▶ [Excerpt provided]
Wednesday, January 8, 2025

Standing Up to Washington by J. F. Kelly, Jr.

A commentary by J. F. Kelly, Jr.

Everyone knows that border security in this country is a joke. The southern border is a giant portal through which drug and human smugglers move their illegal cargo almost at will. These operations have become profitable business for Mexican criminals and the Mexican government is unwilling to stop them. So, for that matter, is Washington.

Our federal government simply hasn’t the will to do what is necessary to secure our border for fear of alienating Hispanic voters and being branded as racist. It, therefore, confines its efforts to talk of immigration overhaul and the occasional well-publicized raid on U.S. businesses that are thought to knowingly hire illegals. These enforcement efforts take place mostly in the interior, far from the border, inconveniencing U.S. citizens when the principal focus should be the border itself. Enforcement efforts are hampered by excessive political correctness and avoidance of racial profiling which almost ensures failure.

Many of our southern border areas have become virtual war zones where violent crime abounds. Ranchers, farmers and other residents of these once-peaceful lands routinely have their property trashed, vandalized and stolen. Local law enforcement to date has been largely powerless to confront this problem because immigration enforcement is a responsibility of the federal government. But the federal government has utterly failed to discharge this responsibility, to the detriment of public safety.

▶ [Collected material]
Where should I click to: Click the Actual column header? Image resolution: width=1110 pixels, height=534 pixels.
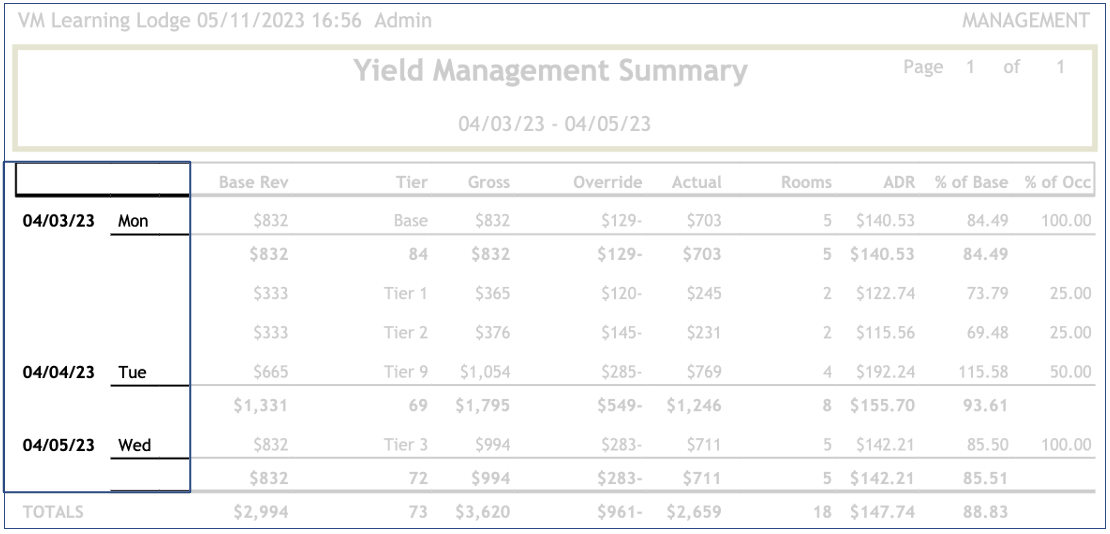click(697, 182)
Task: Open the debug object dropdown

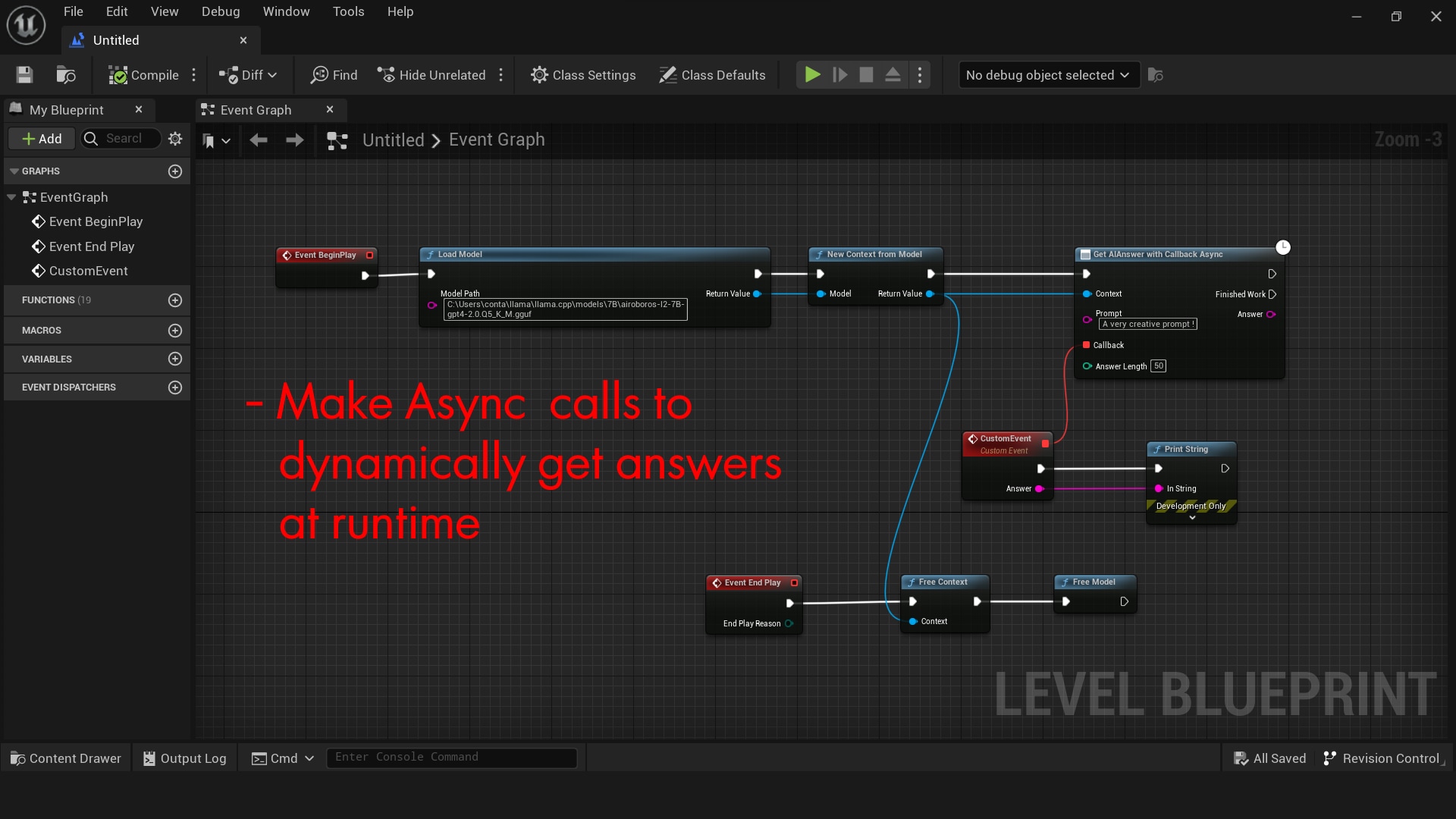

▶ [Set exercise] Summarize the commentary on border security in two sentences.

▶ [Answer to this exercise] The commentary argues that the southern border is a portal through which drug and human smugglers move almost at will, and that neither the Mexican government nor Washington is willing to stop them. It says federal enforcement is limited by fear of alienating Hispanic voters and by political correctness, centers on interior raids rather than the border itself, and leaves border areas as virtual war zones where residents' property is vandalized and local law enforcement has been largely powerless.